Reality is, we are our kid’s first glimpse of God so what we do is just as important as what we say. When our kids see us, they need to see Jesus. How they perceive us is how they will perceive God.
If we’re angry all the time, they see God as angry. If they can never achieve enough, they get a B and you think they should have gotten an A – then they will see God as someone who is impossible to please.
I always felt loved by my Dad. I knew I was his little girl. However, at the same time I always felt like I never quite measured up no matter how hard I tried. I was an only child and I’m not sure if the fact I was a girl disappointed him or what. I just always was haunted with the feeling I wasn’t good enough, I remember one time I got all As and he asked if my school gave A+s. I must admit I struggle to this day with the fear that God sees me as not measuring up.
Our job is to train, model, coach and be an example in qualities like faithfulness, forgiveness, respect for authority, honesty, responsibility, and gratefulness.
Training is instruction and demonstration with a specific result in mind.
Our intended result is seeing that the character of Christ is formed in our kids, and that they have a personal relationship with Him and learn how to make wise life choices.
I think this passage from the Message says it so well.
‘So here’s what I want you to do, God helping you: Take your everyday, ordinary life—your sleeping, eating, going-to-work, and walking-around life—and place it before God as an offering. Embracing what God does for you is the best thing you can do for him. Don’t become so well-adjusted to your culture that you fit into it without even thinking. Instead, fix your attention on God. You’ll be changed from the inside out. Readily recognize what he wants from you, and quickly respond to it. Unlike the culture around you, always dragging you down to its level of immaturity, God brings the best out of you, develops well-formed maturity in you.’ Romans 12:1-2 msg
As parents and leaders, we are influencing everyone we encounter.

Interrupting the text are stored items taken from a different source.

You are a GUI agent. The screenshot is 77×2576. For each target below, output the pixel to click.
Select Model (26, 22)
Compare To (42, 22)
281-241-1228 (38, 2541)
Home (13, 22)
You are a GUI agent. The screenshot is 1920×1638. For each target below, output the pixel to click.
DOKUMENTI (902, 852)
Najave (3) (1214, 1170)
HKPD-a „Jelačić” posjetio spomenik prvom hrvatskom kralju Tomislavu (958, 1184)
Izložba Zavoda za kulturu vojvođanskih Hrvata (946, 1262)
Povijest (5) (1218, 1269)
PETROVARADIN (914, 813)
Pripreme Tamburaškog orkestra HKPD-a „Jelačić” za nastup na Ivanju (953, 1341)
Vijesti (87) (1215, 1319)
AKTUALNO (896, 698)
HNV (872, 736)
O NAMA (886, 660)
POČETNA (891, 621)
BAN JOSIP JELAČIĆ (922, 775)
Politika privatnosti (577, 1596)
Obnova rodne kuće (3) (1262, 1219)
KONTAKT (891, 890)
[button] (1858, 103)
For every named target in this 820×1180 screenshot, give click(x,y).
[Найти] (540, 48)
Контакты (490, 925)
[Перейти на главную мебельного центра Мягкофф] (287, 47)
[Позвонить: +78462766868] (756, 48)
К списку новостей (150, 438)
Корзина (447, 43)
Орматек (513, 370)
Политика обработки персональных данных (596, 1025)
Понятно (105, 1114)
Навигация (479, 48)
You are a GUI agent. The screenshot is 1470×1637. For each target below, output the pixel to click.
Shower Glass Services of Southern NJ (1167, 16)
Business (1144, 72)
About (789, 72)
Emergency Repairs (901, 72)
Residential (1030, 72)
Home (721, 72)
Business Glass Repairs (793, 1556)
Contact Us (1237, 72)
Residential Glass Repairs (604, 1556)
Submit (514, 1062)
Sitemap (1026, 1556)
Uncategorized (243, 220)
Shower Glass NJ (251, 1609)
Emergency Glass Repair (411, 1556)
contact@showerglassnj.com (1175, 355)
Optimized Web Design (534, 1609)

Someone is watching our life. The question is not am I influencing someone? It’s how am I influencing them?
When we first became Christians our best friends thought we were crazy and just on another hair-brained wild one. Over the next 3 years we saw them now and then and always showed them the love of Jesus, but didn’t preach at them. Finally Debbie agreed to go to church with me an during one of the songs fell into my arms sobbing as she accepted Christ. They had watched us those years and saw that the changes God had made in us were real. They both came to Christ and follow Him to this day.
That’s the power of influence and being genuine. People are watching you. Your kids are watching you. That does not mean you have to be perfect. But you should be growing in the right direction. You should always be improving yourself, reading, listening to teachings, serving, spending time in God’s presence, and keeping yourself stirred up in the Lord. When you do these things, you’ll find you initiate the butterfly effect. The Butterfly Theory was developed by Edward Norton Lorenz a mathematician and meteorologist who was on of the first to propose the chaos theory. Lorenz speculated that if a butterfly flapped its wings in South America it would effect the weather in Texas. This is how our influence effects our kids the small things we do or don’t do, good or bad, have huge ramifications on their lives. Live like their lives depend on it, because they do.